Brief 1: Can you repeat the records word for word, starting at the line that contains "Open graph editor icon in timeline" and continuing through the end of the records, with the pictures left out?

Source passage:
-------------------------
Analyzing my blog traffic is one of my favorite past times. Seeing traffic surge and strangers using my posts gives me gratification. Initially, my analysis was fairly low tech – checking WordPress stats page periodically. After doing it a few times, I realized I could do more methodically – and I can use the statistics to do some rudimentary data mining.
As you know, I have a WordPress.com blog. WordPress exposes the statistics in two ways : As a flash chart in the dashboard and as API service.
Viewing Blog Stats – Low Tech Way
If you want to take a look at your blog’s stats today , then you can do it in the dashboard. Assuming you are logged into your WordPress login, go to your blog. You will see WordPress toolbar at the top of the page. Click "My Dashboard". It will show a chart of total daily visits for the past 15 days. If you want more details, hover your mouse over "My Account" and select "Stats".
This page shows a wealth of information about your blog but it is limited to 2 days – today and yesterday. There are atleast 6 important statistics in that page.
WordPress Stats Sections
a) Views Per Day
This is probably the statistic you are most interested in. This plots the total number of visits each day for the last 30 days. This also has multiple tabs which allows you to aggregate the statistics information. For example you can view the total weekly and monthly visits . This gives a basic view about how your blog is faring.
Referrers are basically web pages from which visitors reached your blog. There are different types of referrers : pingbacks, related posts, explicit linking etc. If a certain website is driving lot of visitors to your blog , it is time to notice ! Referrers allows you to get that insight. This panel shows the top 10 referrers. You can click on the "Referrers" link to get the full listing.
c) Top Posts and Pages
This shows the top 10 posts for the given day. One interesting thing is that they track home page separately. Also if you have different pages (eg About), then visits to these pages are also tracked. Again, if you want to see the number of visits to each page, you can click on the title link.
One interesting thing is that each of the posts/pages in this section also has an addition chart icon near them. Clicking on them gives the stats for that particular post alone. The new page shows a chart detailing how many visits occurred to that page in the last few weeks. Most interestingly , they also show the average visits per day for the last few weeks and months. This gives a glimpse into the lasting popularity of your post.
-------------------------
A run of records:

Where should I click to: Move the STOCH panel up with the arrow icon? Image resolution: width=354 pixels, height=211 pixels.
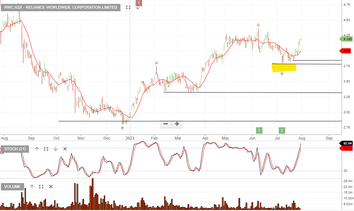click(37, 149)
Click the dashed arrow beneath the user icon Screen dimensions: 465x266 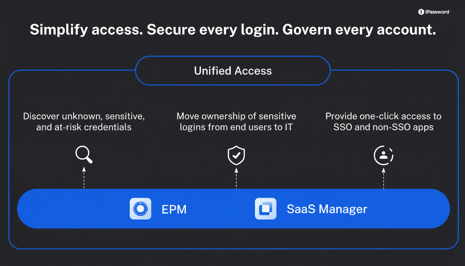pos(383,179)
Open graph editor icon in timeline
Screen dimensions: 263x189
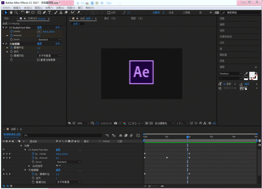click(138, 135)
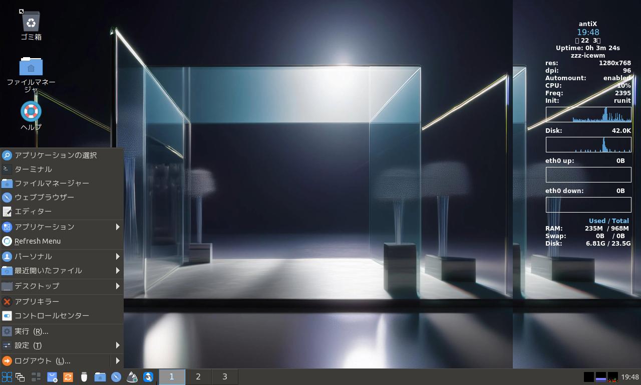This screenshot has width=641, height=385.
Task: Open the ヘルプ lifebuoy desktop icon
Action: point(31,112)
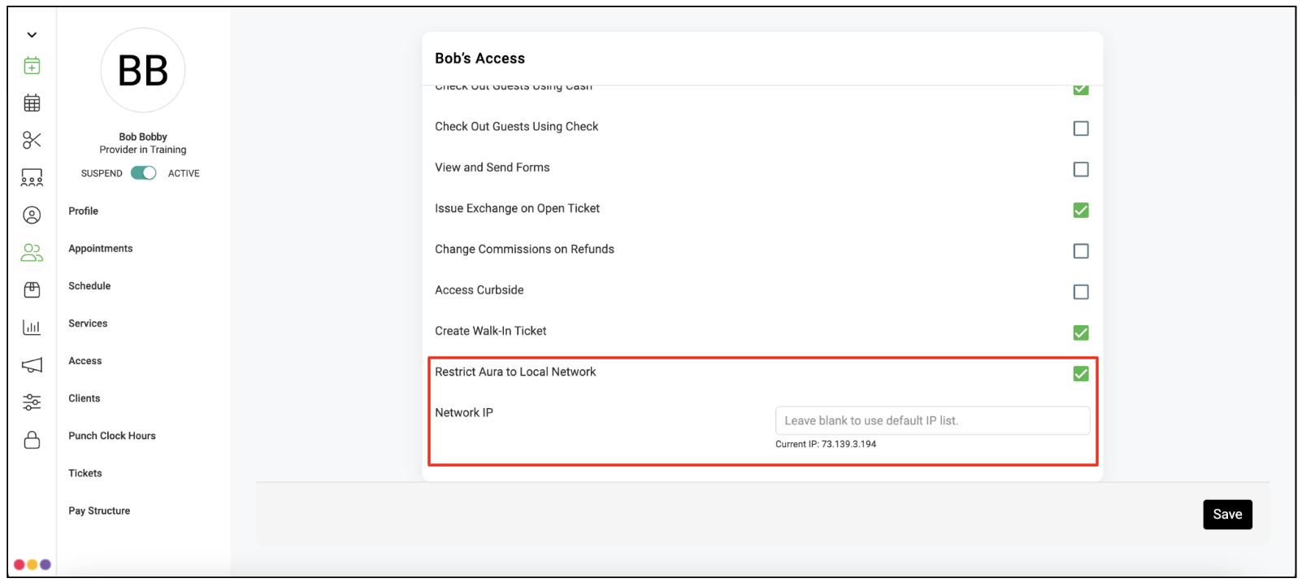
-------------------------
Brief 2: Could you recast the paragraph of the WordPress stats post that begins "One interesting thing is that each of the posts/pages" as a short list that keeps its main facts?

Expected answer 1:
Open graph editor icon in timeline
Screen dimensions: 263x189
click(138, 135)
This screenshot has width=641, height=385.
Task: Open the ヘルプ lifebuoy desktop icon
Action: point(31,112)

Expected answer 2:
- Each post or page in the Top Posts and Pages section has a chart icon beside it.
- Clicking the icon shows stats for that post alone.
- The new page charts how many visits the page received over the last few weeks.
- It also shows average visits per day for the last few weeks and months, giving a glimpse of the post's lasting popularity.